Николай был мужчина бесконечно притягательный, такой статный, голова Юпитера Капитолийского (в гневе – Юпитера Громовержца), с дундуком не сравнить. Культ его личности смягчал точившую мозг Уварова mania di grandezza. В лучшие минуты постоянно воображаемого диалога – вы честь и совесть нашего века, Sire, говорил идиот. А ты его ум, возражал император.
Нет, негодовать на него Уваров не мог – только скорбеть. И слёг с приступом обиды и подагры.
Обида была так сильна, что он думал о государе в третьем лице. Ах, как он мягкотел под своими рыцарскими латами, думал Уваров, – alas! доиграется, что какой-нибудь Тютчев снабдит его в дорогу на тот свет эпитафией: ты был не царь, а лицедей!
Ясно же, что не обошлось без Бенкендорфа (графа Бенкендорфа – он же у нас теперь граф!), без его фальшивой песенки про имидж империи. Как это важно, чтобы заграница знала, до чего высока у нас социальная мобильность: каждому зипуну в смазных сапогах открыты все пути; простой le moujik, фабрикант de tord-boyaux – сивухи, короче, eau-de-vie trés forte, – может сделаться (если министр просвещения – чокнутый славянофил) членкором Российской академии, аннинским кавалером, владельцем самого влиятельного, будь он проклят, печатного органа, да ещё и популярным беллетристом.
Ах, ну конечно: в этой же книжке журнала Полевой начал свою какую-то повесть – и государь увлёкся сюжетом! Нищий, гениальный петербургский живописец влюблен в мещаночку – она выходит за другого – его сердце разбито – продолжение впредь22.
Ну раз так – дочитывайте, Votre Majesté. А негодяй пускай погуляет до следующего раза. В следующий раз не уйдёт. Потому что мы подготовимся. Мы хорошо подготовимся, всесторонне.
Кто, однако же, эти вы, M-r d’Ouvaroff? Всё тонет в ротозействе. Кроме верного дундука, на кого опереться? Московская цензура непростительно слаба.
И если бы только цензура. Там весь актив нуждается в основательной чистке. Даже органы поражены.

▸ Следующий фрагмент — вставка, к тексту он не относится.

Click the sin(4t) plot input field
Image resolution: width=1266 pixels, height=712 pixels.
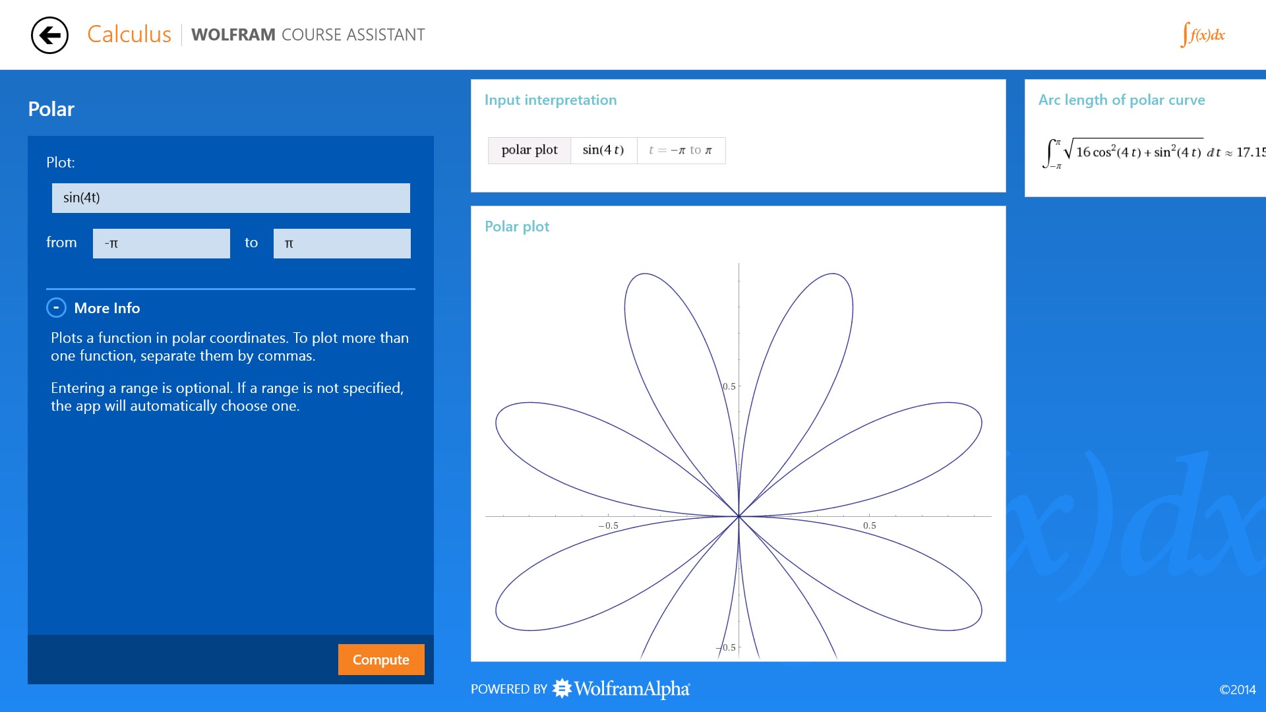[x=230, y=198]

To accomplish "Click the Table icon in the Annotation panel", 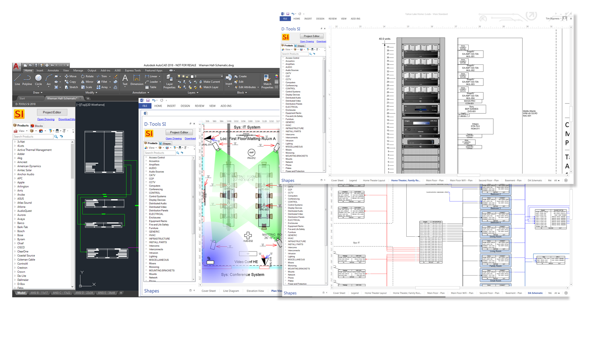I will (147, 87).
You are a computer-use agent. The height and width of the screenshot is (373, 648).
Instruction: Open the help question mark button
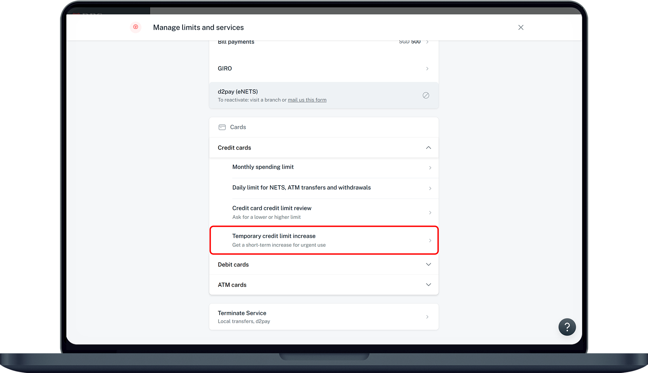[x=567, y=327]
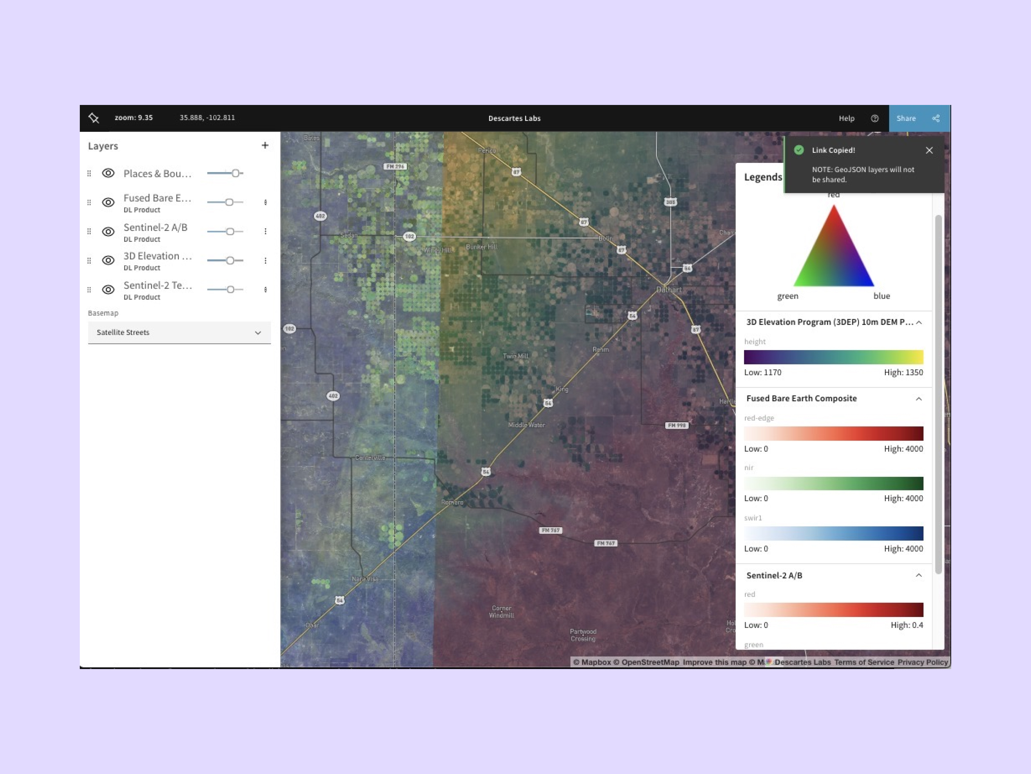Hide the Places & Boundaries layer
1031x774 pixels.
pos(108,173)
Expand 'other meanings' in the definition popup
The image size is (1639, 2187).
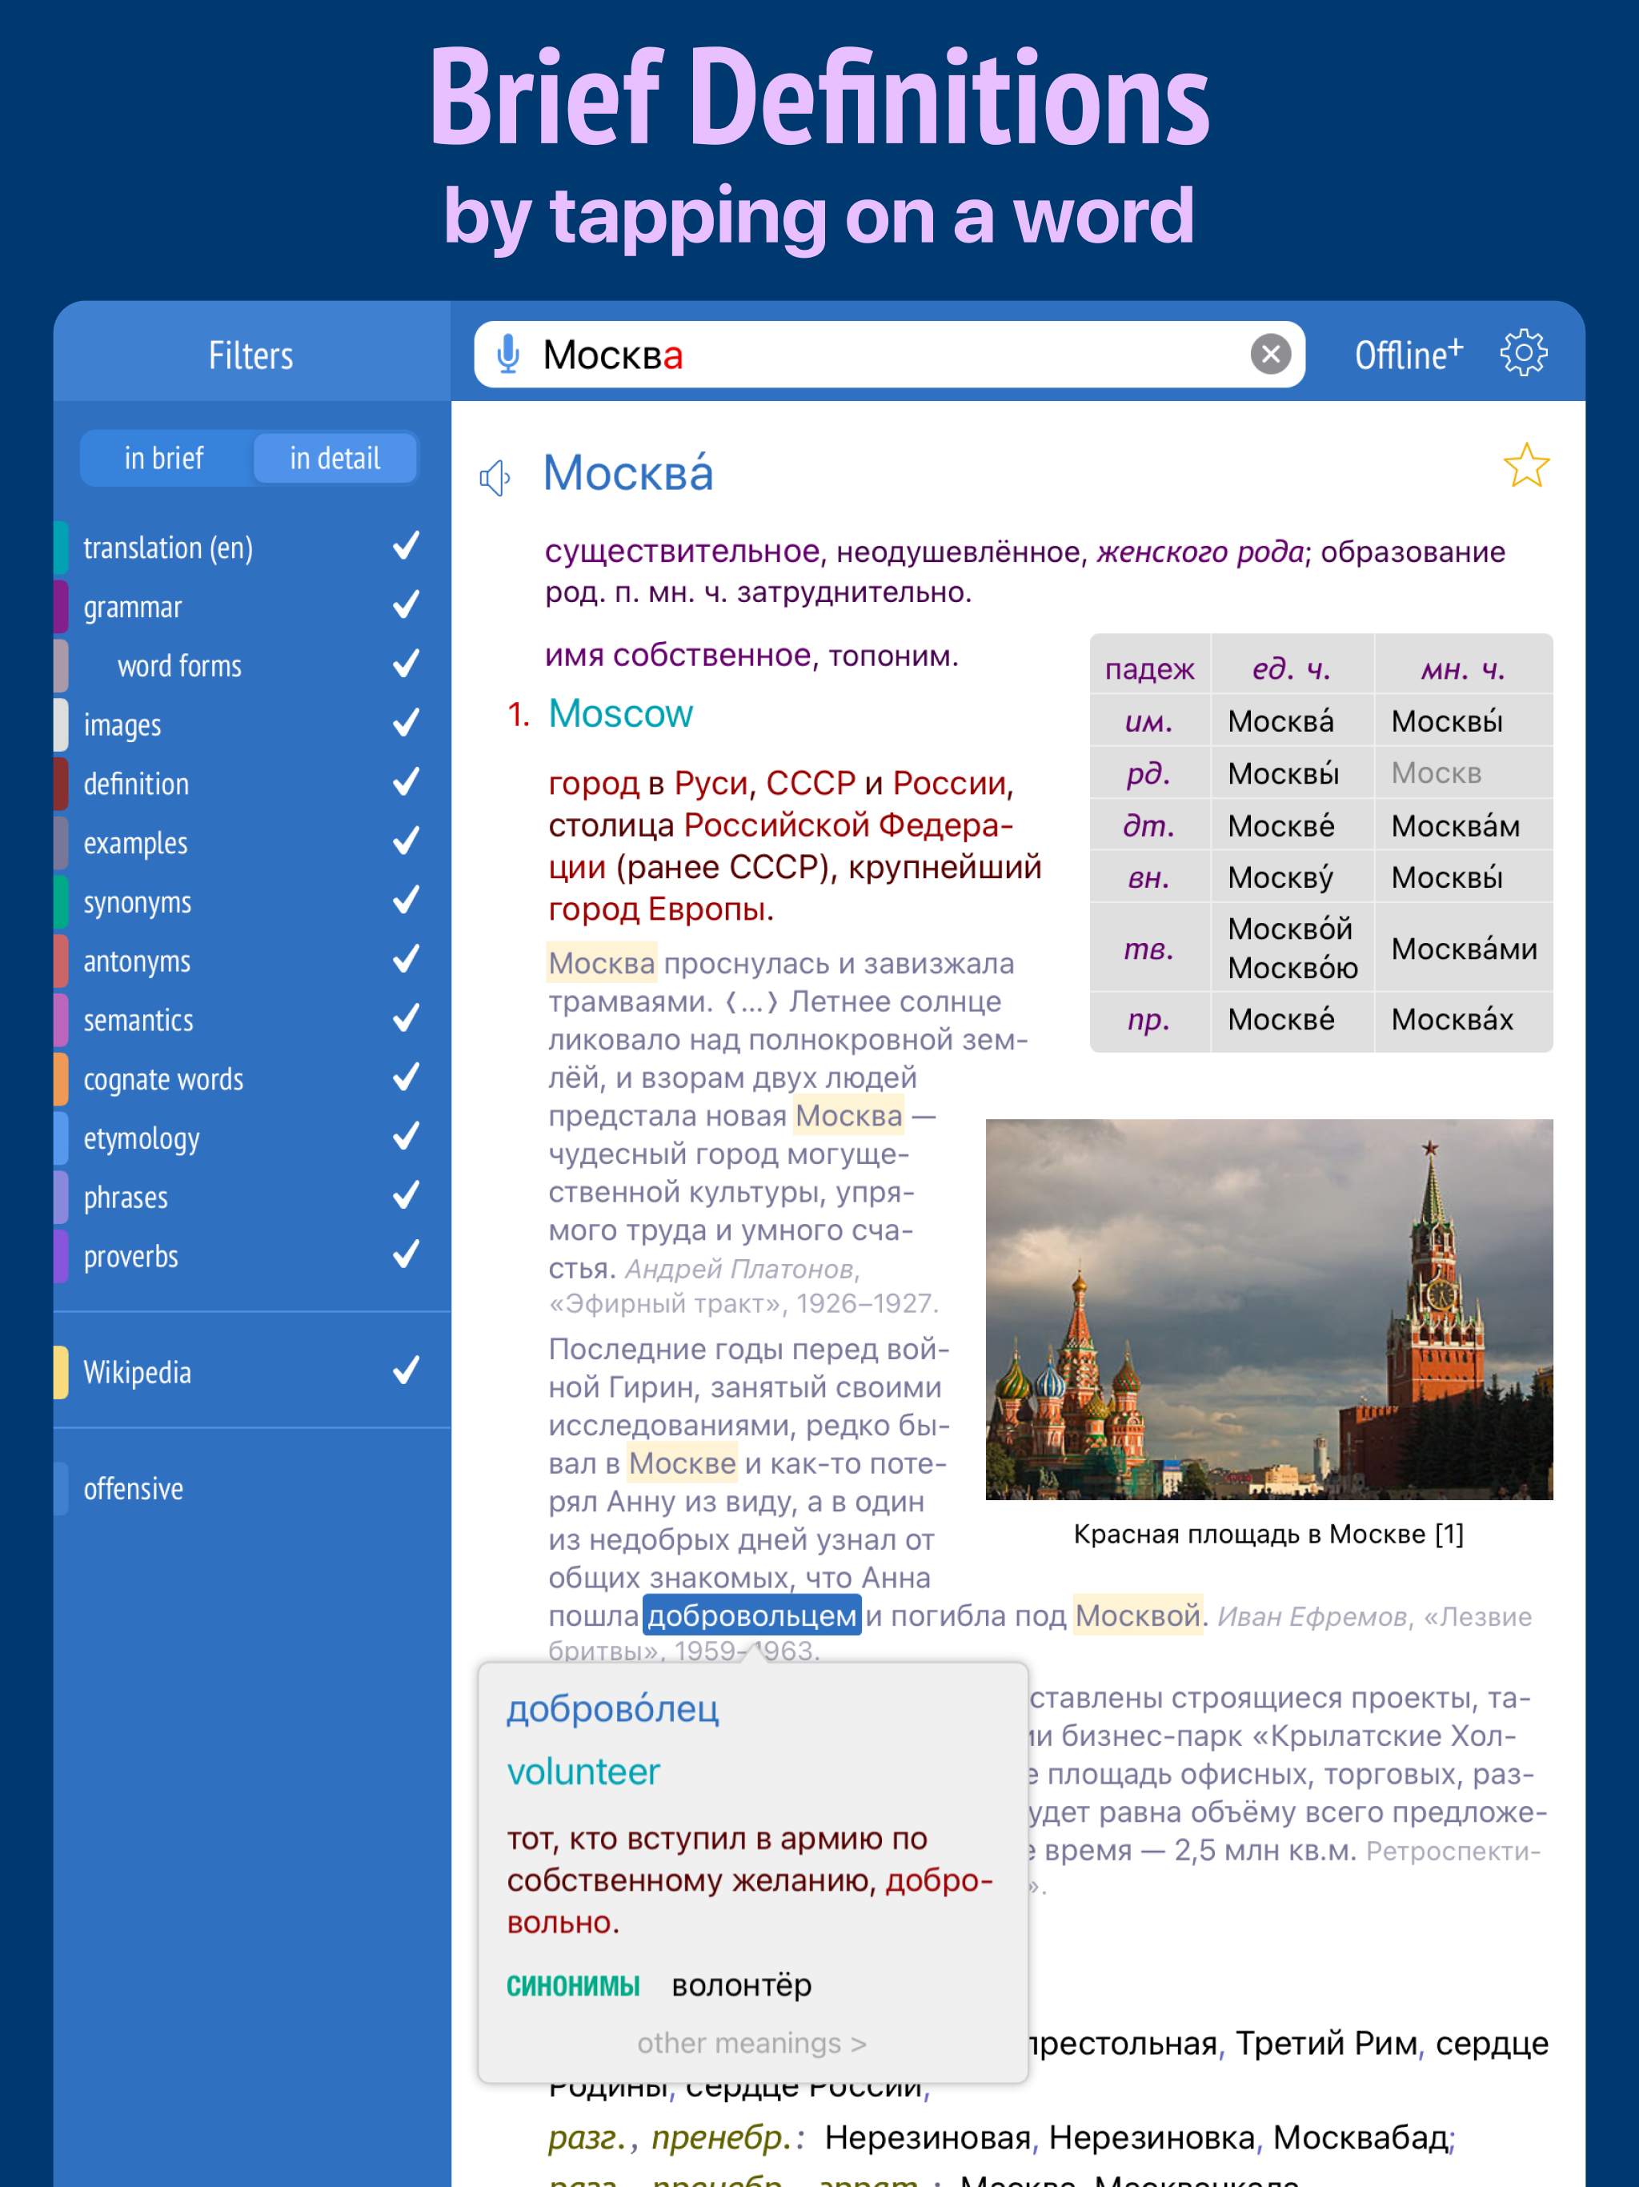tap(751, 2043)
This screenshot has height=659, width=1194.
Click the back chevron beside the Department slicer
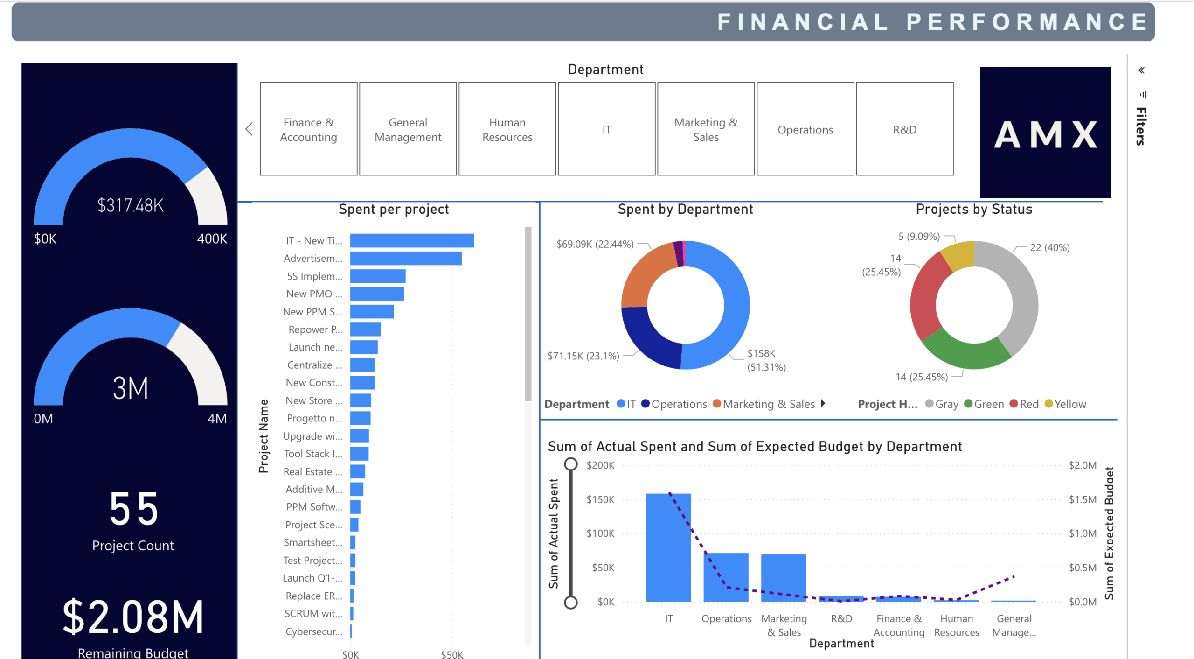[x=249, y=129]
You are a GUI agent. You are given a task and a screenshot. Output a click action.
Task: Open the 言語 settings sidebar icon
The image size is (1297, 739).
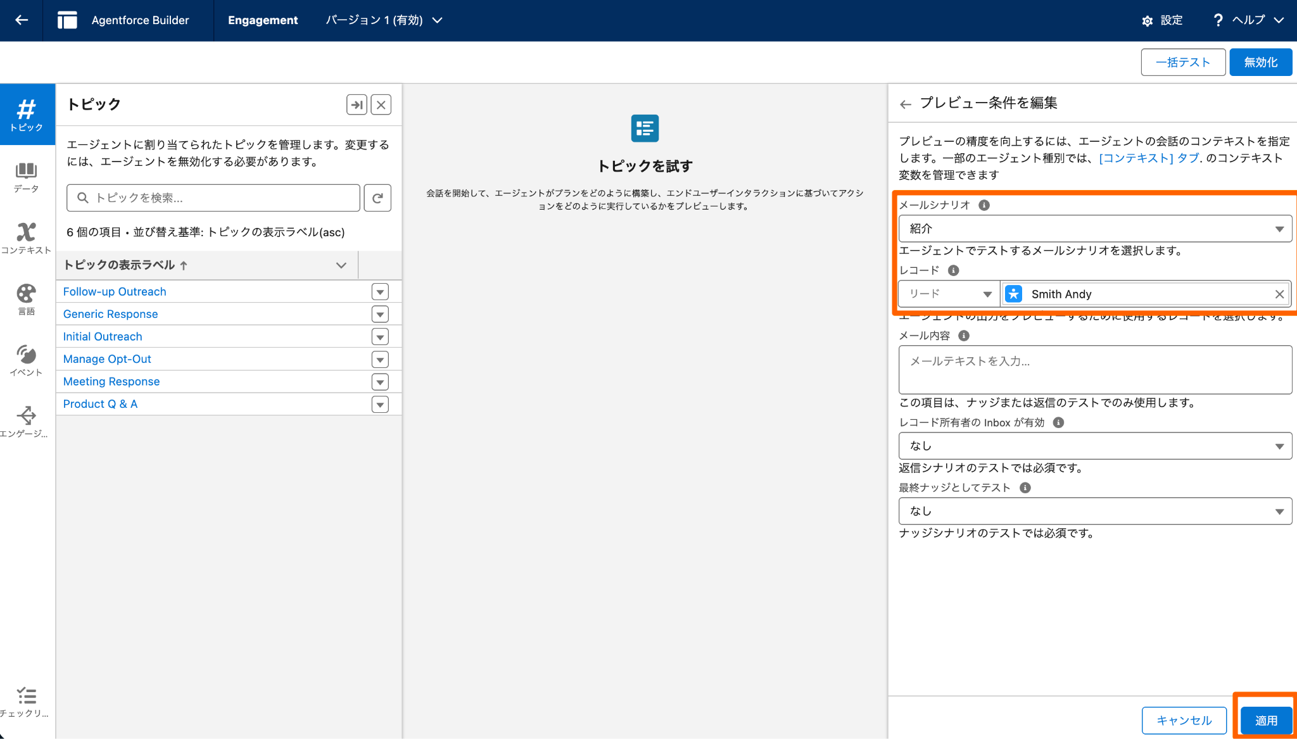click(27, 299)
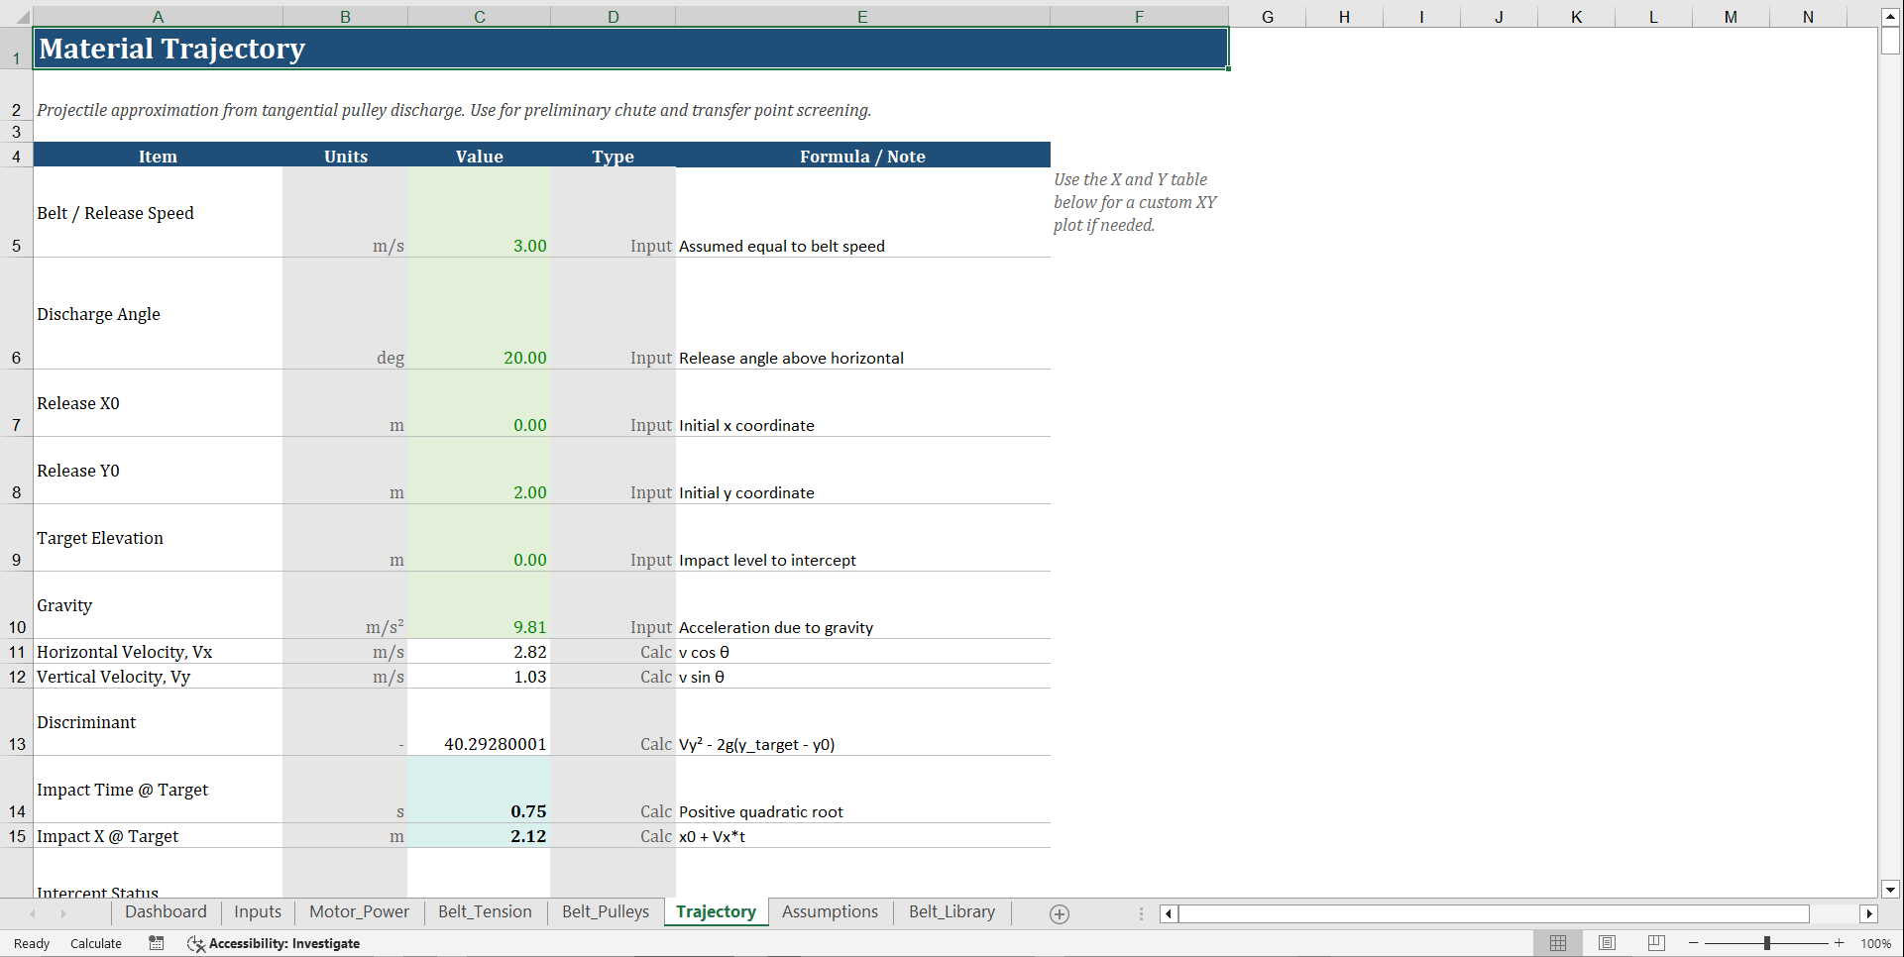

Первопрестольная! Фактически – столица оппозиции. Расхаживают уцелевшие (пощажённые неизвестно зачем) декабристы, важно волоча подрезанные крылья. Чаадаев неподвижно возвышается; щёлкает клювом, поджав коленку. Любомудры в искусственной листве щебечут. Нынешний год вылупились из привозных яиц сен-симонисты. (Птенцов назвали: Огарёв и Герцен.) Ещё бы – в такой благоустроенной вольере, да при таком уходе. Плюс видимо-невидимо либеральных кур.
Генерал-губернатор Голицын – покровитель. Обер-полицмейстер Цынский – попуститель. Жандармский генерал Волков (вот только что, в июле, помер белой горячкой – Полевой разразился некрологом – а для Бенкендорфа-то какая потеря!) – лично визировал телеграфские статьи.
Которые целый город с жадностью читает. И, кстати, провинция. 1500 экз. Единственный такой тираж в стране. («Ленинград», между прочим, был самый заурядный плохой журнал; советский без физиономии; плюнули, растёрли – никто не вздохнул; а «Телеграф» – уж если сравнивать, то с твардовским «Новым миром»: источает дух отравы, приманчивый для мошкары.)
С этой точки даже не выглядит ошибкой, что пришлось разрешить двум скользким типам – Сенковскому и Гречу – «Библиотеку для чтения». Проект аппетитный: переводного и самодельного худлита – под завязку, плюс дайджест иностранной научно-технической литературы, плюс фельетоны и рецензии. То есть опять же «Телеграф», но а) петербургский! б) без Полевого, в) Полевому в убыток и поперёк.
Подорвать материальную базу иделогического противника рыночным приёмом.
А не скользок – кто? Возлагали на Пушкина – и сам же он вызвался – сплотить патриотическую общественность, – и где же его замечательная газета? Как только разрешили – стал искать, кому перепоручить, – и нашёл: какого-то проходимца – Отрешкова? Отрыжкова? по имени – Наркиз. Написал доверенность (Третье отделение пошло навстречу: Наркиз оказался их человек) – ну, с богом! собирайте же манускрипты лучших писателей, ваших знаменитых друзей! чтобы лубочно-сервильная «Северная Пчела» уползла, полураздавленная, куда-нибудь в Гостиный или в Апраксин, где ей и место: а не компрометируй правительство слюнявыми поцелуями в плечико; порядочной публике потребна пропаганда иного, высшего тона...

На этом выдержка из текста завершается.